Arthur's Pass National Park, New Zealand

Arthur's Pass National Park Links:

March 13th, 2002

6.5 miles
1920 vertical feet
Total Time: 4:54

Rating: 8/10

Directions:   View Driving Map

We were the only car parked in the small gravel lot at the start of the hike. The sky was completely overcast as we started the hike. We immediately started climbing steadily through beech forest. The guide at the wilderness lodge had told us that the trail was well-marked, and it was. Maybe overly so -- there was a bright orange plastic triangular marker on a tree every 50 feet. The path was so obvious that I never even brought out the map.
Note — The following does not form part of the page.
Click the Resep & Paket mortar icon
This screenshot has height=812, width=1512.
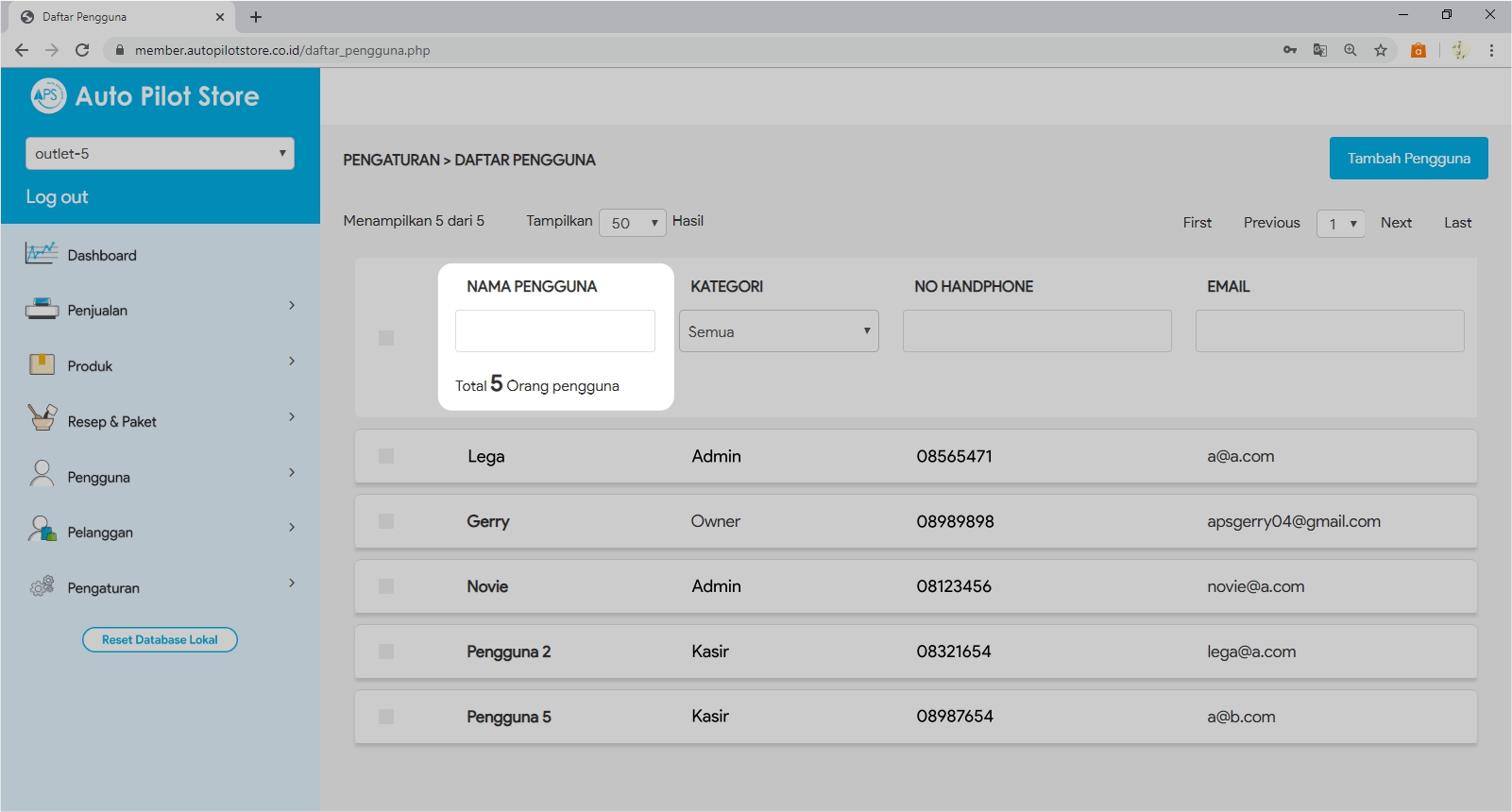42,418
There was a carpet of moss on the ground beneath the trees. The trail was squishy, easily giving way as we walked and bouncing back up. Lichen hung from the branches. A solo woman hiker passed us as we continued climbing. We saw very few people on this hike -- only 9 hikers the entire day. That's a welcome contrast to the dozens of people we saw on the Queen Charlotte and Abel Tasman tracks.

Beech forest

After climbing for about 400 or 500 feet, the forest levels off for a while. All this time we were in beech forest with no views. Then we emerged from the forest in low brush, climbing again to be rewarded with some nice views of the surrounding mountains and valleys. Soon we were passing through open tussock fields with great views of the Broad Stream valley to our right. We eventually reached a perch over the valley which provided the best views of Mt. Rolleston and all the valleys and mountains north of us. It was also quite exposed and therefore windy here.
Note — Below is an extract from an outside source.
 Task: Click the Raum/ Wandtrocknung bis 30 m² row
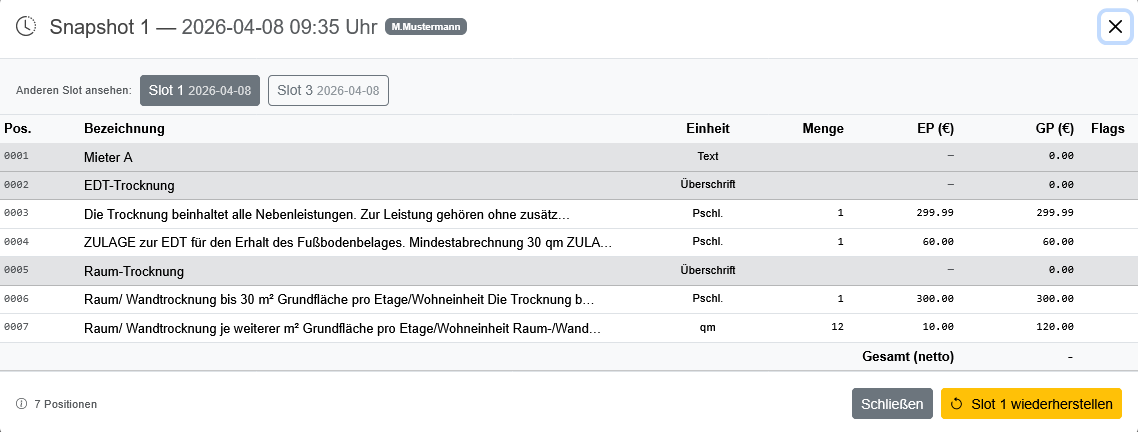coord(569,299)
Mountain rising into the mist

Mt. Rolleston (center, back)

View of the Bealey River

The trail then turns inland. We now alternately passed through tussock fields and beech forest. We heard a few birds, but didn't see any animal droppings on the ground -- no sheep here! The trail again levels out again as it crosses wooden planks across tussock fields and ponds. There follows a long climb through a tussock field and finally beech forest, tussock field, and beech forest, culminating in the Bealey Spur Hut. We reached the hut in about 2 hours, 20 minutes (with a few stops in between). The sign at the beginning of the hike says 2 hours, so that seems like a good barometer if you take your time.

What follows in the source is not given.